How to Use the Fear and Greed Index When Trading
There are multitudes of ways traders can use this index, but one of the most common ways is to allocate your trading capital based on how the market is trending and when perceived “value” may be entering the market. For example, Bitcoin could be in a downtrend, and the Crypto Fear and Greed Index could be in an extremely low reading.
If you are an investor, at this point, you may be looking to buy a bit more, with the understanding that the index itself does not guarantee a bounce, but it suggests that perhaps the selloff is a bit “overdone.” Furthermore, if you are a short-term trader, you may play the bounce more aggressively, assuming you have a technical or fundamental setup.
Beyond that, traders will often use this indicator to tell them when to take profits or perhaps simply go from crypto to cash. If you see that the markets are trending down and the index is starting to drift lower, it may be time to close out positions and go to cash, waiting for a more suitable market to be involved in.
Is the Fear and Greed Index Reliable?
The Fear and Greed Index can be reliable depending on your timeframe. Over the short term, it’s often observed that if the market leans too far in one direction, it will act as a pendulum and go on the other. For example, if we see a very bearish market with extreme fear built into it, a swing in the other direction could be coming soon
If you are a longer-term investor, it may not be as reliable or potentially significant. The index will be much more helpful if you are more short-term focused.
The Fear and Greed Index is a technical indicator, so you should keep in mind that it does not consider any fundamental factors in its final calculation. If you invest in crypto based on a macroeconomic outlook, the index may be irrelevant to you.

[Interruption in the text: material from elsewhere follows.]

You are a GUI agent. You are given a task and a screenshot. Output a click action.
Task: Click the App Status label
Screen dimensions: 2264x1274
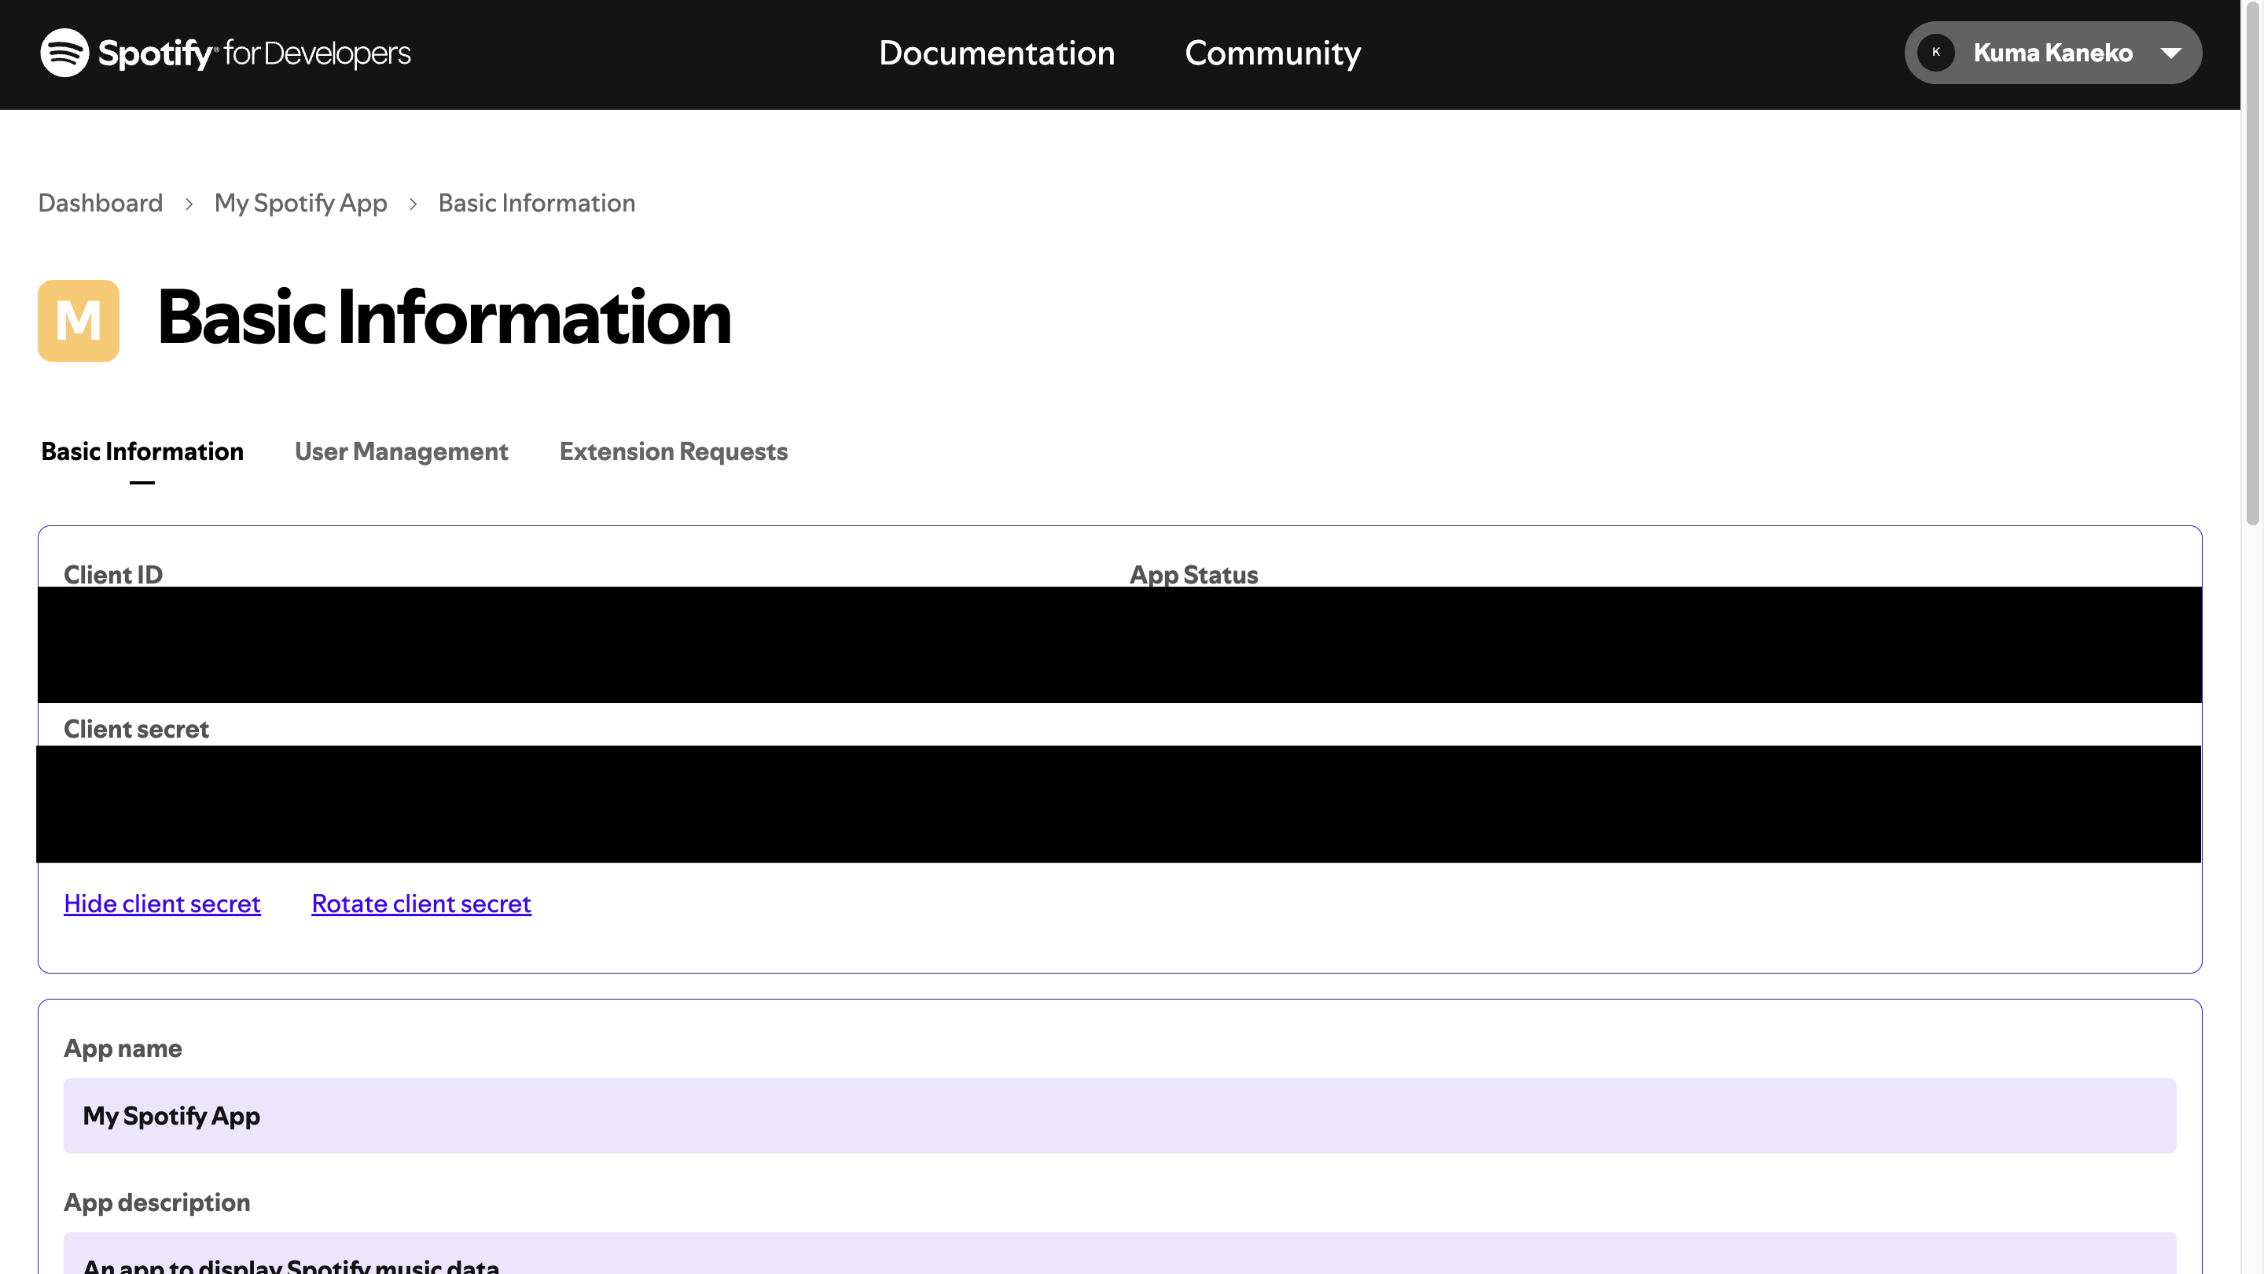tap(1193, 574)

Ultimately, the index should be thought of as confirmation of existing technical or fundamental analysis.You cannot trade based upon this index alone, as it is not easy to quantify. The market will likely reverse if things get overextended in either direction.
There’s no reason to ignore the index, as it is easily found on various websites. That being said, if you find that you are in a position that has moved significantly, it does not hurt to check it. There are multiple versions of the Crypto Greed and Fear Index out there, so if you are a swing trader, you can buy and sell your CFDs at PrimeXBT if the market swings too far in one direction, allowing you to maximize potential profits.
What is the CNNMoney Fear and Greed Index?
The CNNMoney Fear and Greed Index is a measurement of the stock market to determine whether or not traders have become far too pessimistic or perhaps far too greedy.
Who created the Fear and Greed Index?
CNNMoney created the Fear and Greed Index to measure investor sentiment.
What is the Bitcoin Fear and Greed Index?
The Bitcoin Fear and Greed Index is a calculation of several variables that determine whether or not traders have become too fearful or if they have become too greedy as far as Bitcoin is concerned. It can be used to serve as a secondary or even tertiary indicator.
How to check the Fear and Greed Index?
There are multiple places where you can find the Fear and Greed Index on the internet; some are even tied to specific cryptocurrency markets. A simple Google search will lead you to multiple indices.